### [EXTRACT TO READ]
Like Deandre Ayton on his new diet, we just wish we could go back to carne asada fries.
Following an uncharacteristically solemn press conference at Media Day, the first day of training camp on Tuesday almost provided a weak point past DA’s new, more serious demeanor. The Phoenix Suns star was more reserved to start his media availability, but after a few questions, he began to loosen up. Detailing his new diet, Ayton quipped about missing carne asada fries the most, nearly cracking a smile in the process.
But as soon as the conversation turned to head coach Monty Williams, the walls were back up, with nothing but curt, prickly answers to follow.
Asked about moving past his Game 7 sideline blowup with Williams, Ayton revealed he hadn’t talked to his coach since the incident.
“I haven’t spoke to Monty,” he said flatly. “No, I haven’t spoke to him at all, ever since the game.”
Asked if he hopes that changes soon, Ayton pointed out the obvious.
“I’m here,” he said.
Asked what he would like to say to Williams if they finally talked, Ayton continued to be all business.
“I can show him better than I can tell him.”
Stemming back to last season, there were concerns about a potential clash between what Ayton wanted to do and what the Suns wanted him to do. DA said straight up that he did not enjoy his big man duties and wanted to showcase more offensively, while Phoenix felt he optimized his skill-set by using his elite gravity and finishing ability as a rim-runner in the pick-and-roll. The two sides found a happy, unsteady medium thanks to the rapid growth of his midrange jumper and infallible hook shot, but without a new contract coming off a Finals run, finding that balance felt like a tightrope act.

### [DATA PROVIDED]

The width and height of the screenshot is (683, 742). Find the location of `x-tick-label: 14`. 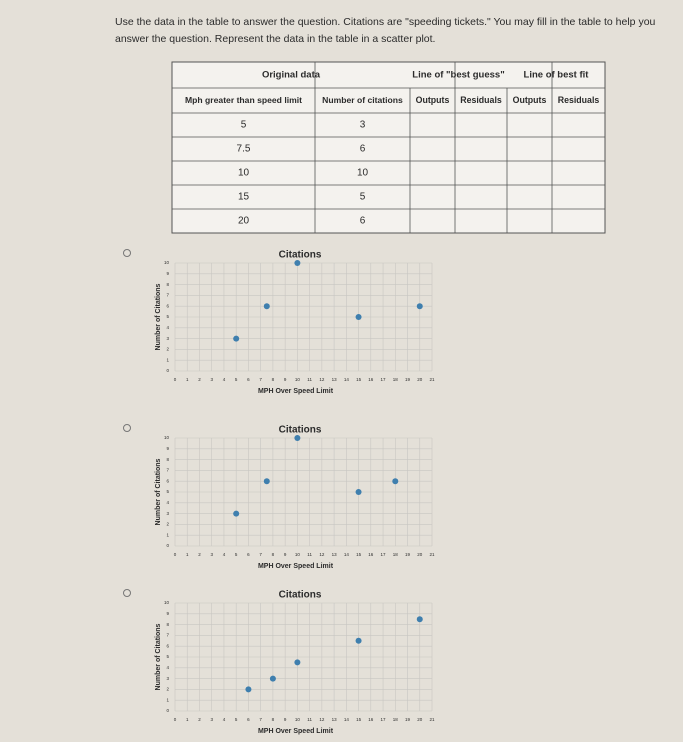

x-tick-label: 14 is located at coordinates (347, 380).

### [WORK TO COMPLETE]
In the Ayton article, how would you rewrite the paragraph beginning "Stemming back to last season" more briefly while keeping its main facts? Work only from the Ayton article.

### [WRITTEN SOLUTION]
Since last season, Ayton and the Suns have seemed at odds over his role. He said he disliked big man duties and wanted a bigger offensive role. Phoenix saw him as best used as a pick-and-roll rim-runner, relying on his gravity and finishing. His improving midrange jumper and reliable hook shot let them reach an uneasy middle ground. Without a new contract after a Finals run, though, keeping that balance felt like walking a tightrope.